The book is curious in having two levels of narration. The first is Roth's quasi-alter-ego the novelist Zuckerman, and in part this is Zuckerman's bildungsroman from the Newark classroom to the fantasies of international socialism to the University of Chicago. For Zuckerman Ira was an almost irresistible mentor, as was his brother, the teacher who inspired him to become a writer. That brother, Murray, is the second narrator, filling in Zuckerman on the parts of the story he missed, either because he was too young to understand at that time or because he separated from Ira and only heard of his end second-hand. The interplay between these two narrators, looking back over some 45 years is subtle and crafty, and the book easily moves from one consciousness to another.

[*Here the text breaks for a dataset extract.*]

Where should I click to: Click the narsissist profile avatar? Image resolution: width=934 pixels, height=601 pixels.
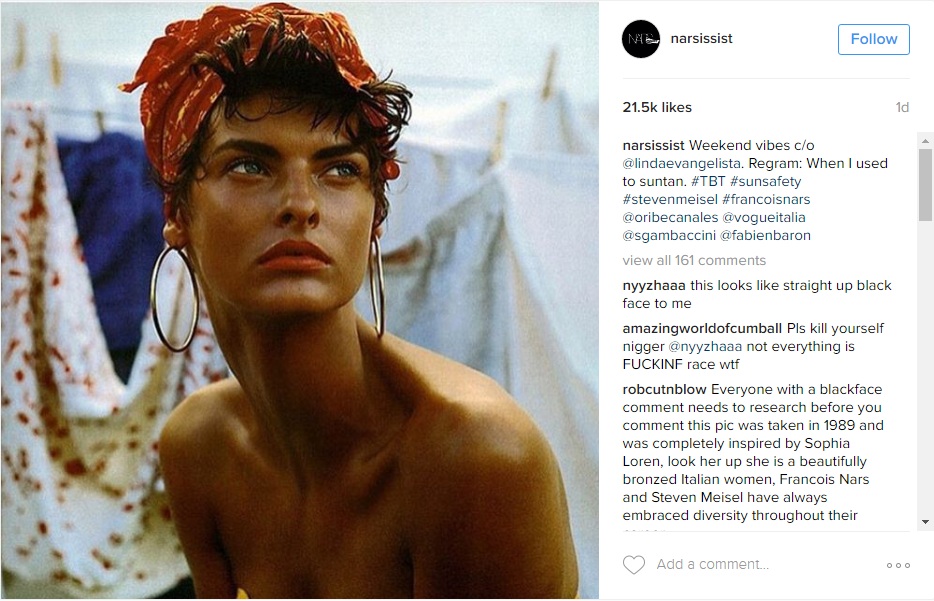(641, 39)

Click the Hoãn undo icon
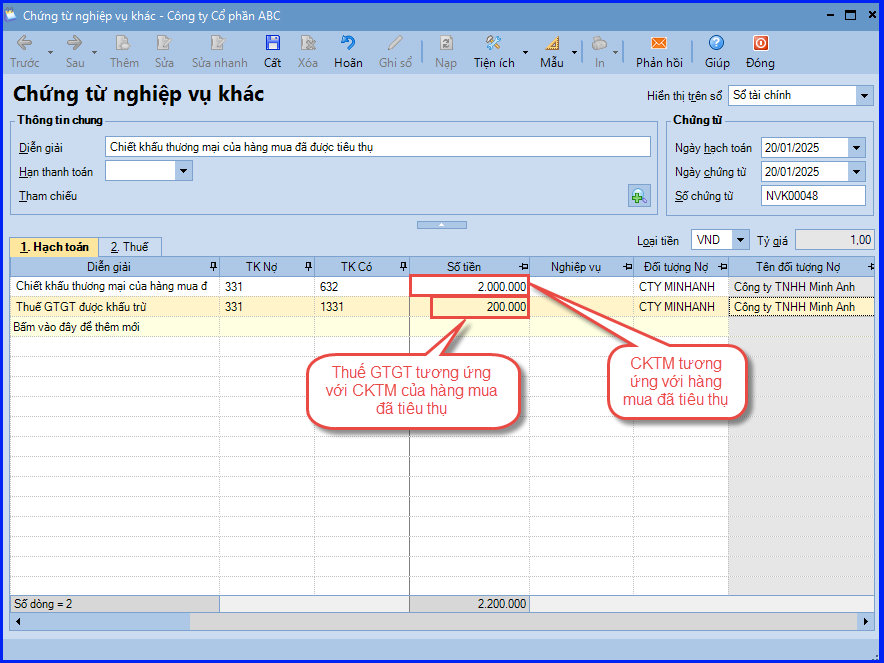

Murray in particular is a brlliant character: a Jewish war hero (WW II); a stimulating Socratic high school English teacher who makes Shakespeare live for his students; a union organizer who fights a witch hunt-based job dismissal and triumphs years later; a loving father, husband, and brother; and at the end a clear-minded 90-year old survivor. He feels betrayed by the teaching union he helpedestablish, betrayed by the failure of the city he grew up in.
Both narrators puzzle over the meteoric rise and unaccountable marriage of Ira to a famous radio actress, a beauty with a secret Jewish past. His betrayal of her is sexual. Her big betrayal is a ghost- written book with the same title as the novel, a denuncaition of her husband, who is a naive, forceful, sometimes bullying Marxist. The book catches wonderfully the feel of the 50s, from a moral, cultural, and political view.
All the major characters are given full, multi-dimensional characterization, even the wife. There's lot of humor, and lots of subtle reflection as well.
One other note: Dickens had London, Balzac had Paris, and Roth has North Jersey. This novel combined with American Pastoral paints a deep (and sad) landscape of Newark and its environs. The decline and fall of Roth's native Newark is a moving background to the main action of both books.

Rating: 4 stars
Summary: Polemic, the 1950's and the loss of trust
Review: My interest waxed and waned whilst reading this novel which I would describe as a novel of ideas rather than one driven by the interest one has in the fortune of the characters. I did not find it near as enthralling as American Pastoral. It is generally pretty coruscating about all the characters, their motives, delusions, illusions, - but some of its set pieces are rivetting stuff including Nathan's teacher Leo's defence of literature (p218) And the summation of the antagonism between communism (read "politics) and literature (p.223). Because it is a novel of ideas, that makes it to me, an example of what the novel is railing against - the absence of thought in media generally or as the narrator Uncle Murray tells Nathan "American unthinking that is now everywhere."(p284). Don't not read it.

Rating: 5 stars
Summary: Excellent, but not what you expect
Review: Popular reviews of this book focus primarily on it's setting - the McCarthy era. But really this book is about the McCarthy Era the way that Shakespere's Henry V is about the Battle of Agincourt - kind of but not really.

What makes this book compelling is the sloppiness of the characters - Roth does not attempt to make people who fit into his setting, he makes real people with personal issues that have as much if not more to do with their situation in life than their surroundings - Ira Ringold is a classic example of this.

This is a book about finding mentors in life, about committment to a cause vs. committment to relationships, about human frailty and, yes, about the McCarty era - but again only partly.

This is not an easy read but it is worthwhile.